California interior style – The Line Hotel

1/19/2016 06:00:00 am HELEN STILES 0 Comments

Yesterday I went to Top Drawer, one of the UK's main buying events for gifts and homewares. It's a huge event held at Olympia in London where retailers (and some members of the public) go to source stock for the coming season. I'm really excited about some of the fab things that will hopefully be coming to the Hide & Seek store soon! But more than that, I came away really inspired by some of the companies, craftsmen and women I met. There really is an amazing amount of talent out there, and people who have taken the plunge and turned that talent into a business. I spoke to several first-time exhibitors too, which made me feel slightly less like the new-kid-on-the-block. (I'm planning my first trade fair with Hide & Seek this Spring – so it's nice to know that others have done it and survived!)

Anyway, as it's the start of my first full year trading, I've been really focused on planning for the year ahead and developing the Hide & Seek brand. I'm determined to stay true to the 'East End meets West Coast' aesthetic that I love, (East London meets West coast California that is). So to kick things off, I thought I'd share a really inspiring Californian hotel that opened 18 months ago: The Line.

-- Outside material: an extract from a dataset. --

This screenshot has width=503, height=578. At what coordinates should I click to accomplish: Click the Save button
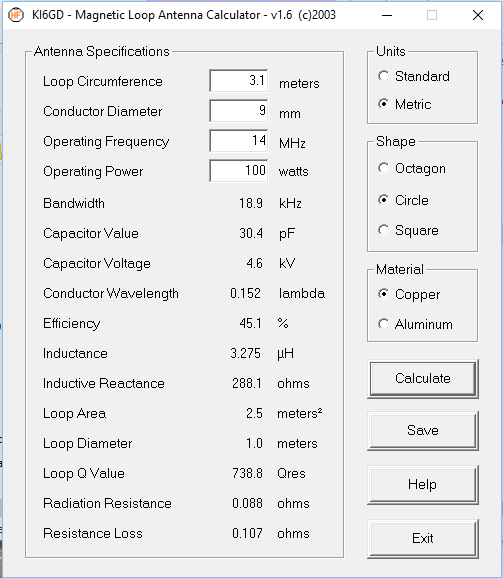pos(423,431)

The building is a high-rise block built in 1964 in the heart of LA's Koreatown. The new owners invited a landscape designer, Sean Knibb, to renovate the building (surprising perhaps, but it's paid off!) I can't think of a better way to sum up California's laid-back, eclectic, collected style than Knibb's description of what he wanted The Line to become: 'A true California hotel with a mix of surfing, skateboarding, Spanish colonial style, Latino cultures.'

I love the eclectic mix of materials, styles and genres that is typical of good Californian design. In the bedrooms, raw concrete walls contrast against warm wooden shelves. The cool, masculine-looking mid-century inspired arm-chairs are upholstered in colourful Mexican serapo textiles.  Ethnic rugs define the seating areas.

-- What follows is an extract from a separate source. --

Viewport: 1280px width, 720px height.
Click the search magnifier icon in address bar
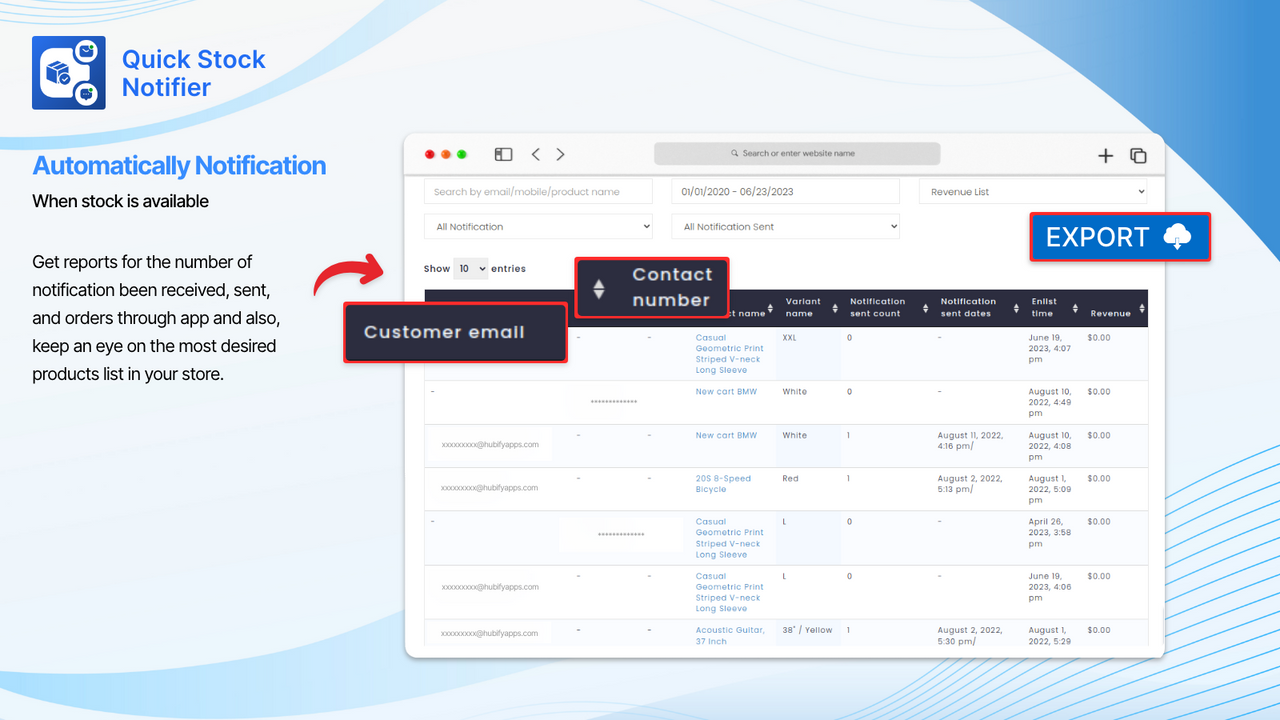[737, 153]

I love the cool ceiling lights that hover over the lounge areas, looking slightly industrial yet refined, with their rather 1960s tomato-coloured linen shades. And then the huge tufted sofa with its nonchalantly unfinished upholstery – it's unexpected but it really works.

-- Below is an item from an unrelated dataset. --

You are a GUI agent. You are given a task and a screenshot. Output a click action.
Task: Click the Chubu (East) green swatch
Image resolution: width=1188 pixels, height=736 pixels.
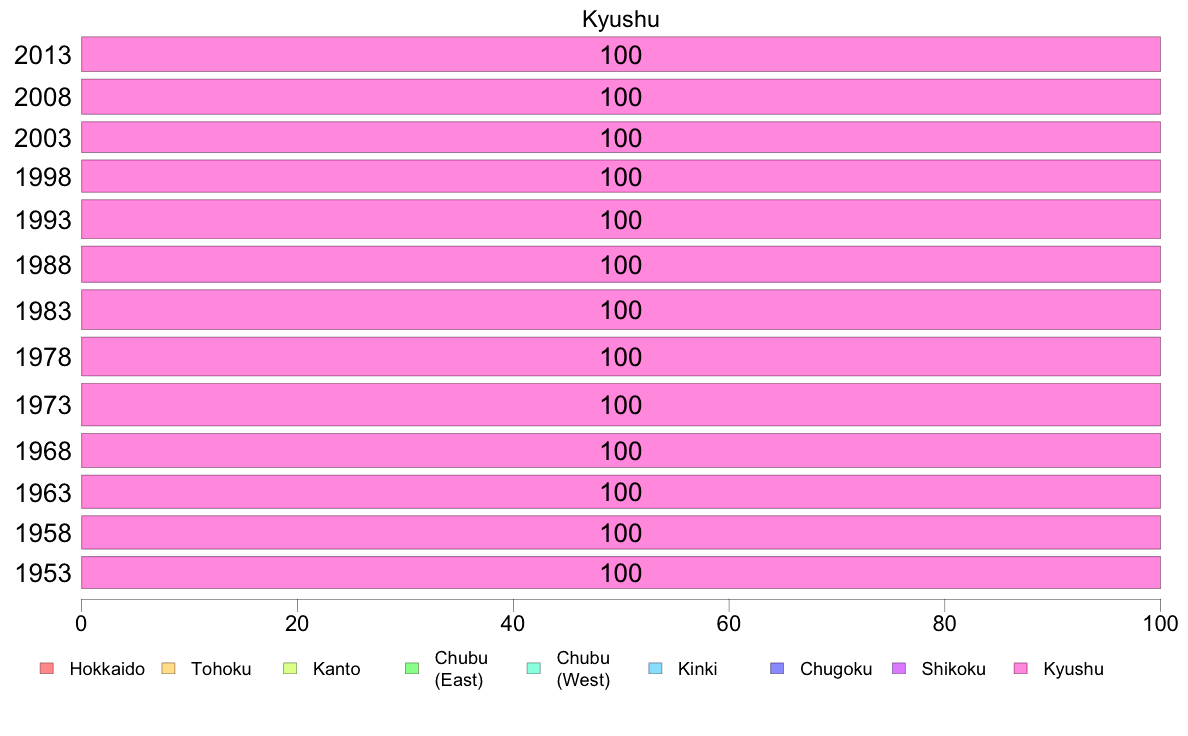(412, 669)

Photographs: thelinehotel.com



The whole look is understated, authentic and totally appropriate to the location. But there are several tricks that can be easily borrowed for your own home, try these:
- Mix in some global textiles with your plainer neutrals (afghan rugs, kilim cushions or ethnic upholstery all add a well-travelled touch)
- Upholster a piece of furniture in a fabric that contrasts with its shape (something floral or feminine on an angular chair, or graphic and masculine on a curvy sofa for example).
- Make it imperfect: you might not have concrete walls, but there are plenty of very convincing wallpapers that mimic the effect of raw materials such as concrete, stone, rusting metal or distressed wood.
- Add something industrial: there are plenty of industrial-style lights on the market, or why not add metal vases or wall art?
- Add a piece of oversized photographic art – brilliant for taking you somewhere else, and easy to change with the seasons.

Ahhh, California...I feel a trip beckoning. Might just have to book myself in to The Line!